Located at the scene root (alongside viewpoints.txt), this file stores the pairwise covisibility scores between all viewpoints in the scene. It is the data used by Argus to learn reference-view selection for anchoring the metric world frame.

  • Format: A plain-text $N \times N$ matrix, where $N$ is the number of viewpoints in the scene. Each row contains $N$ space-separated floating-point values, and there are $N$ rows. The row/column ordering exactly follows the order of viewpoint IDs listed in viewpoints.txt — entry $(i, j)$ is the covisibility score between the $i$-th and $j$-th viewpoint in that file.
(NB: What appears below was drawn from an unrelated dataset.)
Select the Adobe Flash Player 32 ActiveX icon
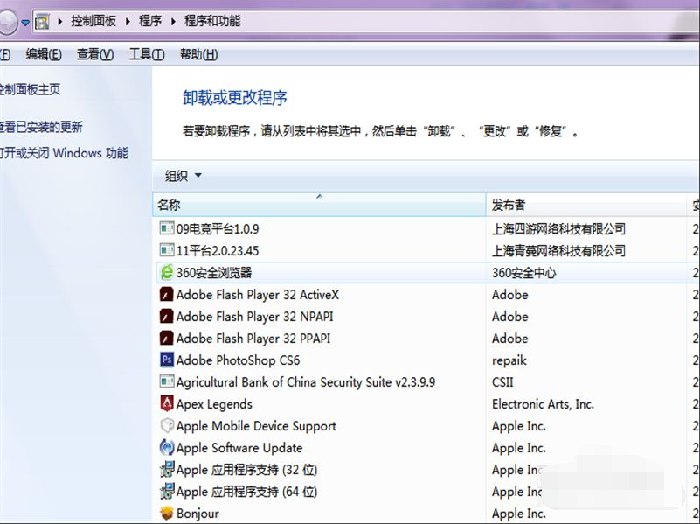This screenshot has height=524, width=700. tap(167, 295)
  • Definition: The score between views $i$ and $j$ is the fraction of a view's pixels that are co-visible with the other view:

    $$s_{ij} = \frac{c_{ij}}{\mathcal{P}}$$

    where $c_{ij}$ is the number of co-visible pixels between the two panoramas and $\mathcal{P}$ is the total pixel count of a single panorama. Co-visible pixels are found by back-projecting each pixel using its depth, transforming it into the other view via the relative camera pose (from extrinsics.txt), reprojecting it, and applying occlusion/depth-buffer checking. For the real-world LiDAR subset, the warped masks are dilated to alleviate depth sparsity and align the score distribution with the synthetic subset.

  • Properties:

    • Range: $s_{ij} \in [0, 1]$. A higher value means more geometric overlap between the two viewpoints.
    • Diagonal: $s_{ii} = 1.0$ (a view is fully co-visible with itself).
    • Symmetry: the shipped matrix is symmetric ($s_{ij} = s_{ji}$).
  • More details: For the full formulation, how the per-view global covisibility score is derived from this matrix, and how it is used for reference-view selection to anchor the metric world frame, please refer to the Argus paper and its supplementary material.

3. Tools & Utilities

Point Cloud Generation

We provide a utility script, scripts/generate_pcd.py, to reconstruct the complete colored scene point cloud by aggregating data from all viewpoints. This tool handles the projection of depth maps to 3D space using the implied spherical intrinsics and the provided extrinsics.

Usage:

python scripts/generate_pcd.py --source <path_to_scene_dir> --output <output_dir> [--save_individual]
  • --source: Path to the organized data directory for a specific scene (e.g., scene_sample).
  • --output: Destination directory for the generated .ply point cloud files.
  • --save_individual: Optional flag to output separate point clouds for each viewpoint in addition to the merged scene.

Segmentation Visualization

We provide a helper script, scripts/visualize_segmentation.py, that colourises a segment.png with the official palette (ID 0 stays black) and can optionally blend it over the RGB panorama.

Usage:

python scripts/visualize_segmentation.py \
    --segment <viewpoint>/segment.png \
    --mapping metadata/class_mapping_real.json \
    --panorama <viewpoint>/panoImage_1600.jpg --alpha 0.6 \
    --output seg_vis.png
  • --segment: Path to the segment.png to visualize.
  • --mapping: Class-mapping JSON — metadata/class_mapping_real.json for real-world scenes, metadata/class_mapping_synthetic.json for synthetic scenes.
  • --output: Destination path for the colourised PNG.
  • --panorama: Optional panoImage_1600.jpg to blend the segmentation over.
  • --alpha: Optional segmentation opacity for the overlay (0–1, default 0.6).
  • --legend: Optional flag to print the classes present in the image.